Consider I have a website where I've got a bunch of articles and people can vote on the articles they like.
I want to be able to query to get the articles with the most votes within a certain time (last hour, last day, last week) ordered by the number of votes.
As usual with MongoDB there are several different ways to implement this, but I am not sure which one is correct.
- A posts document, which contains an Array of Votes - Votes themselves are documents containing userid, username and vote date:
{
"_id": "ObjectId(xxxx)",
"title": "Post Title",
"postdate": "21/02/2012+1345",
"summary": "Summary of Article",
"Votes": [
{
"userid":ObjectId(xxxx),
"username": "Joe Smith",
"votedate": "03/03/2012+1436"
},
]
}
- A separate votes collection, containing details of an individual vote and a reference to the post that was voted on:
{
"_id": "ObjectId(xxxx)",
"postId": ObjectId(xxxx),
"userId": ObjectId(xxxx),
"votedate": "03/03/2012+1436"
}
The first one is more Documentey but I have no idea how to query the votes array to get the documents with the most votes in the last 24 hours.
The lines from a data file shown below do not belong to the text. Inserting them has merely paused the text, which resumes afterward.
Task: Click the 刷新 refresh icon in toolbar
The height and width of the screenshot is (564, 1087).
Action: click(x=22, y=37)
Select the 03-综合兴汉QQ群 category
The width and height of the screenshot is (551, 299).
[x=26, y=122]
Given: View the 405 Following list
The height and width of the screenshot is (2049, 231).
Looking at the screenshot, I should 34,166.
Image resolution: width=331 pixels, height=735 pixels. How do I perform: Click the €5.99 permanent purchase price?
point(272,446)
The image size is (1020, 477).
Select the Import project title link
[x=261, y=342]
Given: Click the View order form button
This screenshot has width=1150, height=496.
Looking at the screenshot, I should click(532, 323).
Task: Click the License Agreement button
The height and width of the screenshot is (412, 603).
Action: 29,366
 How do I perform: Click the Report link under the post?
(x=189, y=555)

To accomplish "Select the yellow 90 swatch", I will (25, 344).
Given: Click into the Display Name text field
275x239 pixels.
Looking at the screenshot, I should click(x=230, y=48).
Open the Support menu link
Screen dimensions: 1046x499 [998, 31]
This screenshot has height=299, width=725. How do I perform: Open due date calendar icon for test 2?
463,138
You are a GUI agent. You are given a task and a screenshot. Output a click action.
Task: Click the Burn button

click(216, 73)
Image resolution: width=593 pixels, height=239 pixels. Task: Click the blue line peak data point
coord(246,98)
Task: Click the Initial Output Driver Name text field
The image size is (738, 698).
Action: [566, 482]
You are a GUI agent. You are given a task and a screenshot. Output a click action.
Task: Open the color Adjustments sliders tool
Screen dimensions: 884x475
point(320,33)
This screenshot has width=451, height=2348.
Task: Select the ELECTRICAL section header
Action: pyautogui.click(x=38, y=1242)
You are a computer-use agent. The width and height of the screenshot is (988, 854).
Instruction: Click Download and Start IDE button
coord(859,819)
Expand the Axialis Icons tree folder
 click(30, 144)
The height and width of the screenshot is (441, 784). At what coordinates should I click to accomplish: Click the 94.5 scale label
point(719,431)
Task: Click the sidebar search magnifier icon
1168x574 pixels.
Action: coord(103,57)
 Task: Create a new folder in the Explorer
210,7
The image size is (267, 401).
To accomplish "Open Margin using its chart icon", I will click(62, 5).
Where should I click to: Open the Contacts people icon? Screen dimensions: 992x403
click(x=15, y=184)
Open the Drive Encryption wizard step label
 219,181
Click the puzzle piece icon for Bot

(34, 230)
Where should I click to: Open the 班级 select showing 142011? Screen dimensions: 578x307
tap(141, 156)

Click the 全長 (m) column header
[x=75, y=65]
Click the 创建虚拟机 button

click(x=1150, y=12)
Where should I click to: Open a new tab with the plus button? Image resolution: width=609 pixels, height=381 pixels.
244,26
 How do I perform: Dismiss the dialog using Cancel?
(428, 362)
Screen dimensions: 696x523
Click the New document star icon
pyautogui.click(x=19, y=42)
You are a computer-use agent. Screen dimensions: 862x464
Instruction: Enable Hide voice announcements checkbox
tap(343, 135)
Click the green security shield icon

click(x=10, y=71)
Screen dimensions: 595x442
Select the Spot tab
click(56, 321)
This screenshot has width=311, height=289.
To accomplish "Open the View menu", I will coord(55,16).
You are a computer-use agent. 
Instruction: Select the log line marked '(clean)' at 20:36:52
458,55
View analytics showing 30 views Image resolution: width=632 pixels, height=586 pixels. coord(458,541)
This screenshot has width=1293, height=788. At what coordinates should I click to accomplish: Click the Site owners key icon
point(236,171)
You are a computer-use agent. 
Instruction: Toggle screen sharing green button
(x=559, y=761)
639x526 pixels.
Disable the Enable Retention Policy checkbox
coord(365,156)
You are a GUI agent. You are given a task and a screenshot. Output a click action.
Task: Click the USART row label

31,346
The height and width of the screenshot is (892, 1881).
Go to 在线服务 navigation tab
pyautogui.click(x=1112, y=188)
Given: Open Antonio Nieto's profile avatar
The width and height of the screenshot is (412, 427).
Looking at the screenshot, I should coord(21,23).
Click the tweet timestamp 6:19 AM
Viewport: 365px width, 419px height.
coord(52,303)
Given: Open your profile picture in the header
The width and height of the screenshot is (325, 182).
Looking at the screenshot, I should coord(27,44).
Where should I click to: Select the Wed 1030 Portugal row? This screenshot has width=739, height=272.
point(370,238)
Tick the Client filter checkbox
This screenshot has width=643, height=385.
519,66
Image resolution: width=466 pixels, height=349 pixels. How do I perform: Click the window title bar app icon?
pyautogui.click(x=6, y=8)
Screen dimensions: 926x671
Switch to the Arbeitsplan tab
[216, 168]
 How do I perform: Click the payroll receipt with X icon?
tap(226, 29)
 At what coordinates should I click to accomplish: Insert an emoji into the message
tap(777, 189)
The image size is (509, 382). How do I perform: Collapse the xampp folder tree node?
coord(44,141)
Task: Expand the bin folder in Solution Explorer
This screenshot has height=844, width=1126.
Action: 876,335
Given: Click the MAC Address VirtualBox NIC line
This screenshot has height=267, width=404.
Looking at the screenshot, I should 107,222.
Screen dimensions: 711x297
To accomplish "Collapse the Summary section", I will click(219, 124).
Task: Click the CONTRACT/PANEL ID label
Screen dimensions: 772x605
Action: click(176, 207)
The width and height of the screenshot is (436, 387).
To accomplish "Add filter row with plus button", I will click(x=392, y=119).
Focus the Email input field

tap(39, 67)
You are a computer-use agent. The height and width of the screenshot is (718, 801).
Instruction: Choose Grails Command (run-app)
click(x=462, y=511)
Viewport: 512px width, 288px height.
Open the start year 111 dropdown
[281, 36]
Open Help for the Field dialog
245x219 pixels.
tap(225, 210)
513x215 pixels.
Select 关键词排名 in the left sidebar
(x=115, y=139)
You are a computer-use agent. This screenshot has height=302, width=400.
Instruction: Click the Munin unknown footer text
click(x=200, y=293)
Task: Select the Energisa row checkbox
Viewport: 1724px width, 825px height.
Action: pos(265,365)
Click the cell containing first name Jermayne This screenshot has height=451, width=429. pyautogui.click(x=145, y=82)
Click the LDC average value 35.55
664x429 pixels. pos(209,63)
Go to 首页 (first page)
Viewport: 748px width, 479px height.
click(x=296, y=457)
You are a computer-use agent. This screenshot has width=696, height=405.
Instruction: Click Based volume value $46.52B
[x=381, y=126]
I'm leaning towards the second one as it would be easier to query the vote count grouped by vote I think, but I'm not sure how well it would perform. This is how you'd do it in Relational Databases, but it doesn't seem very documenty - but I'm not sure if its a problem, is it?
Or do I use a combination of the two? Also would I do this type of aggregate query in real-time, every page load. Or do I just run the query say once per minute and store the results in a query result collection?
How would you implement this schema?